(Saved entries)

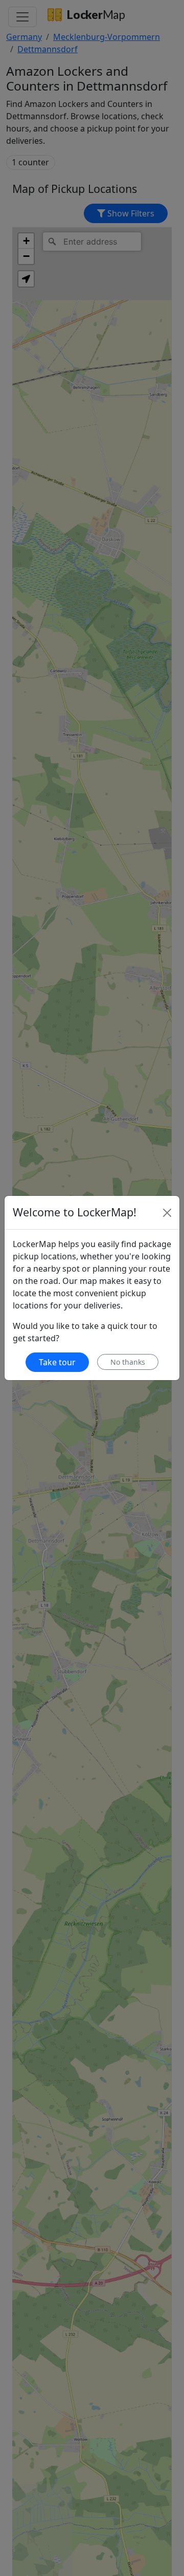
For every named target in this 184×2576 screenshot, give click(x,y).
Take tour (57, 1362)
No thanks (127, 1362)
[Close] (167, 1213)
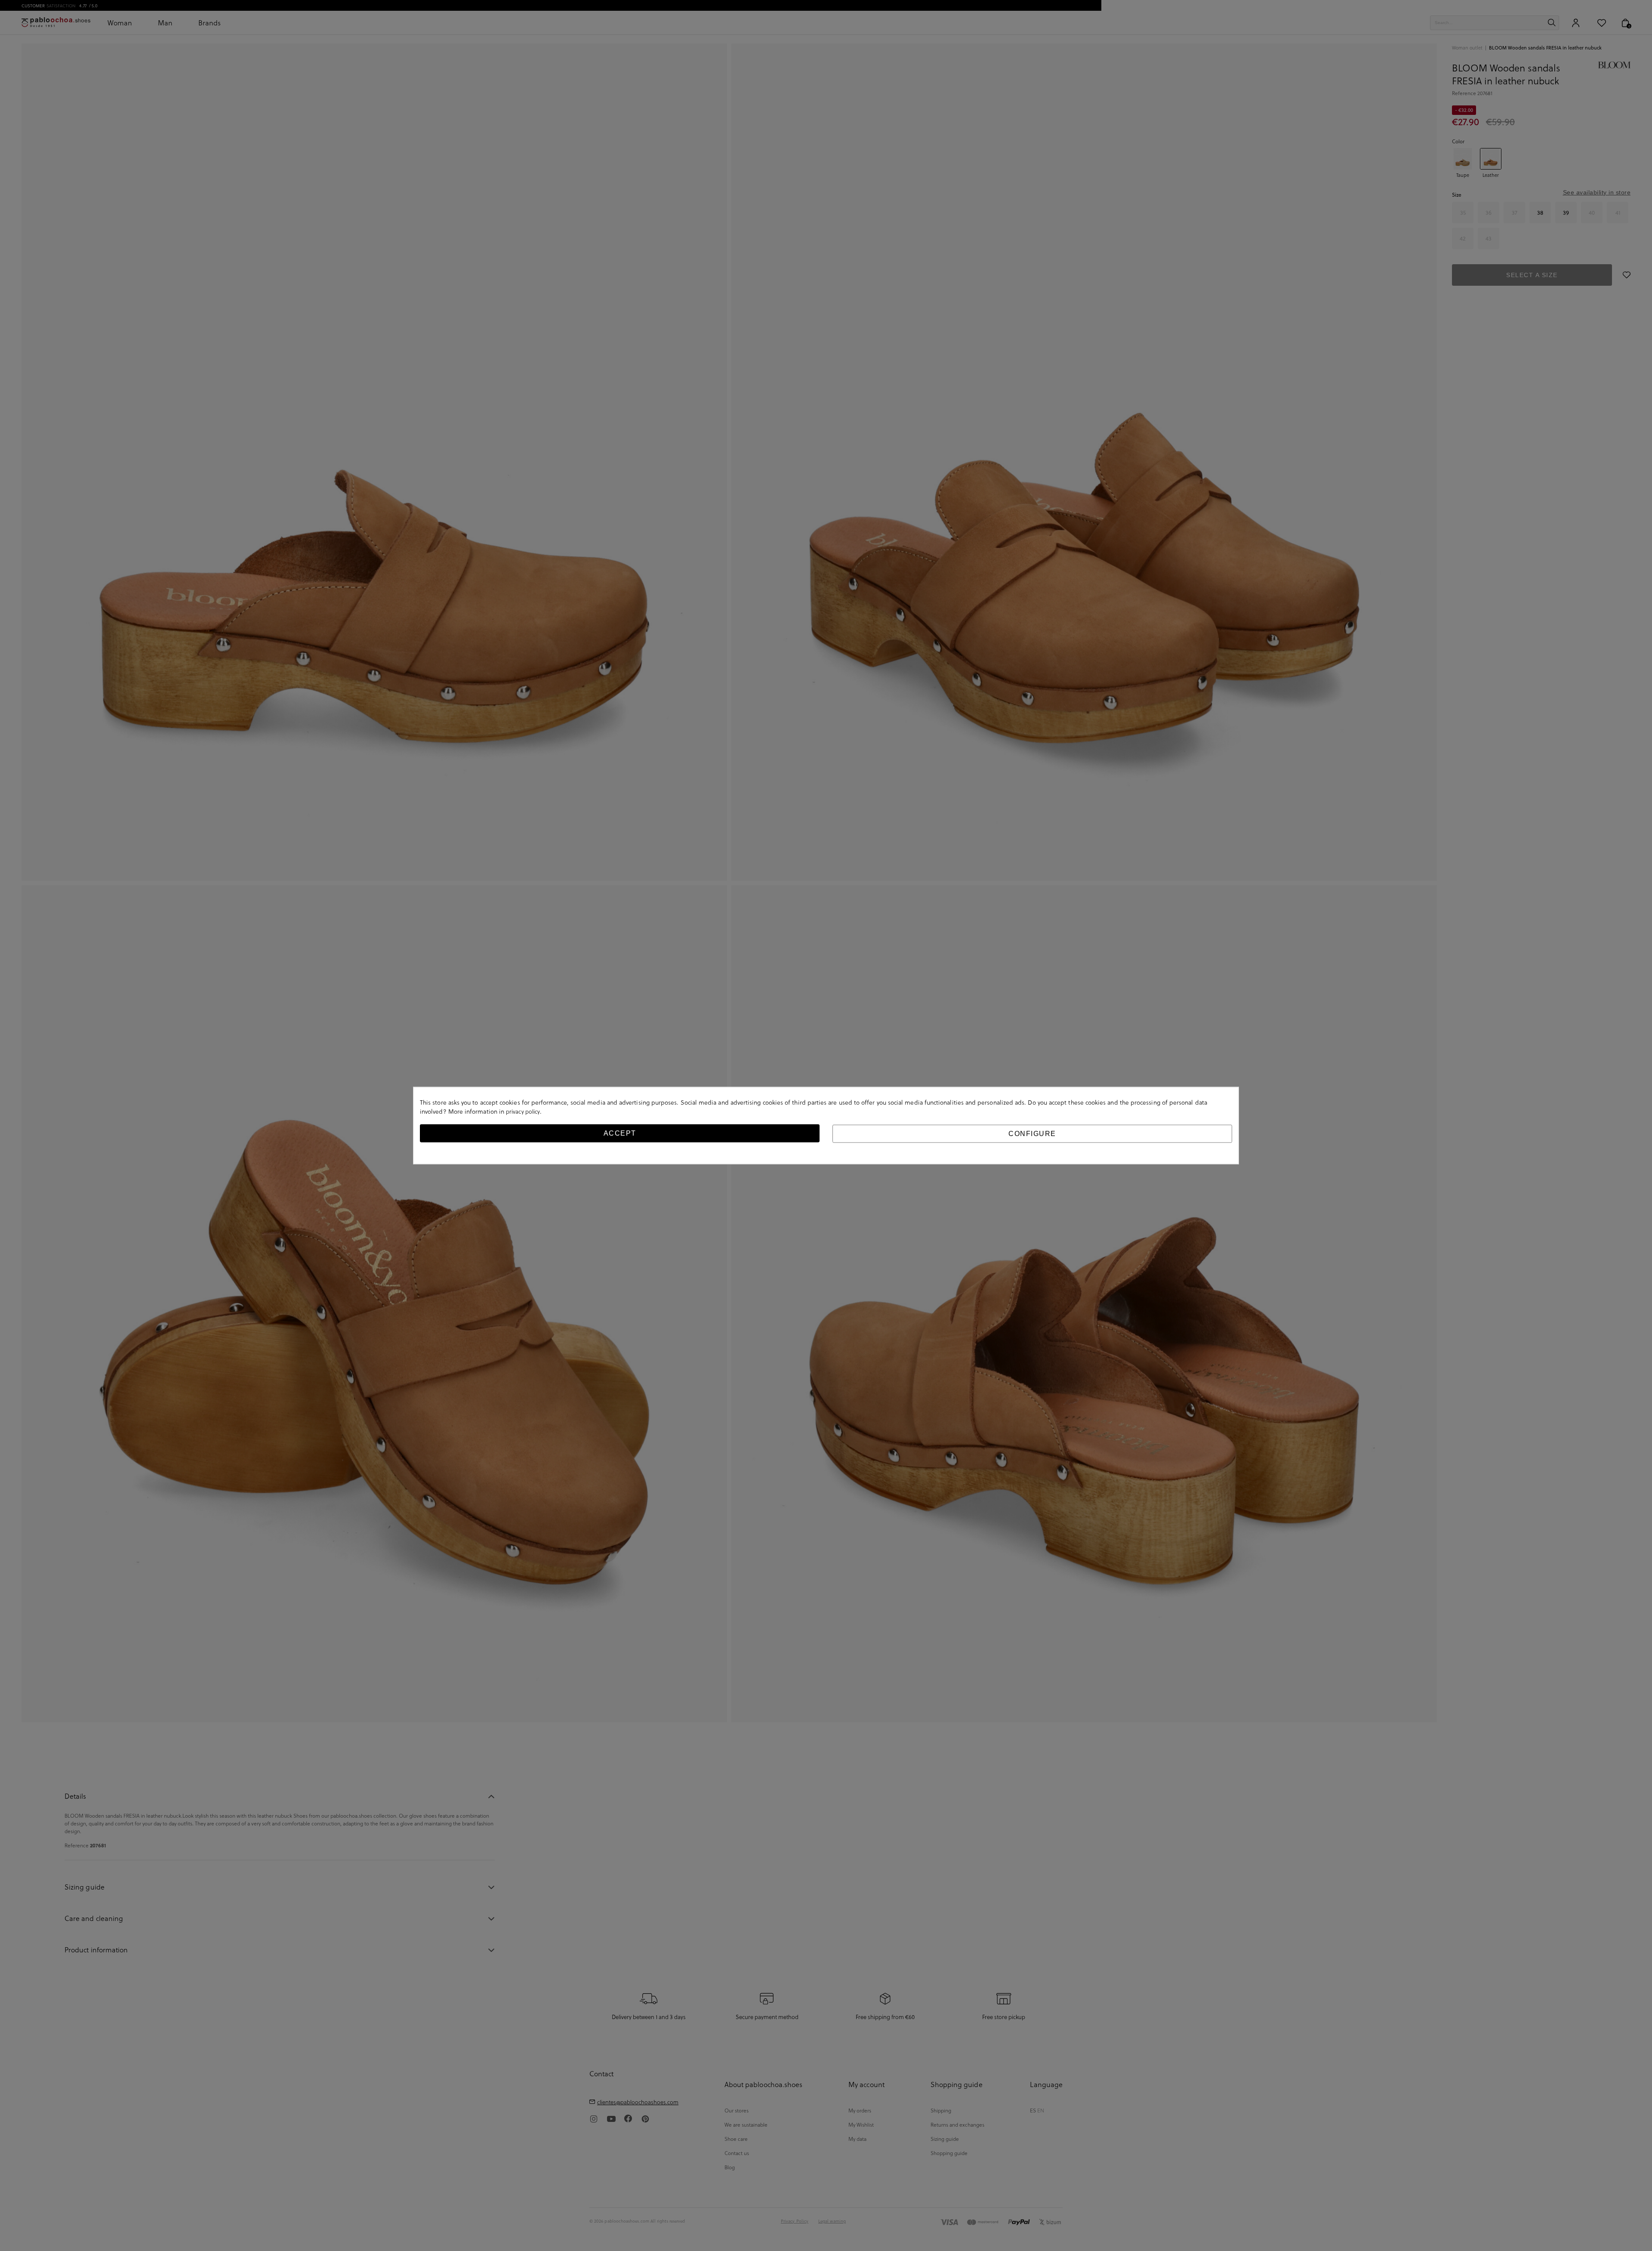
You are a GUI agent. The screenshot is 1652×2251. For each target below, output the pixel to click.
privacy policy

__TASK DIRECTIONS__.
All lines in the records above with "target" need to be found and copied.

__RESPONSE__.
For every named target in this 184×2576 screenshot, give click(x,y).
You are a GUI agent. The screenshot is 1652×2251. For each target below, output the pixel to click.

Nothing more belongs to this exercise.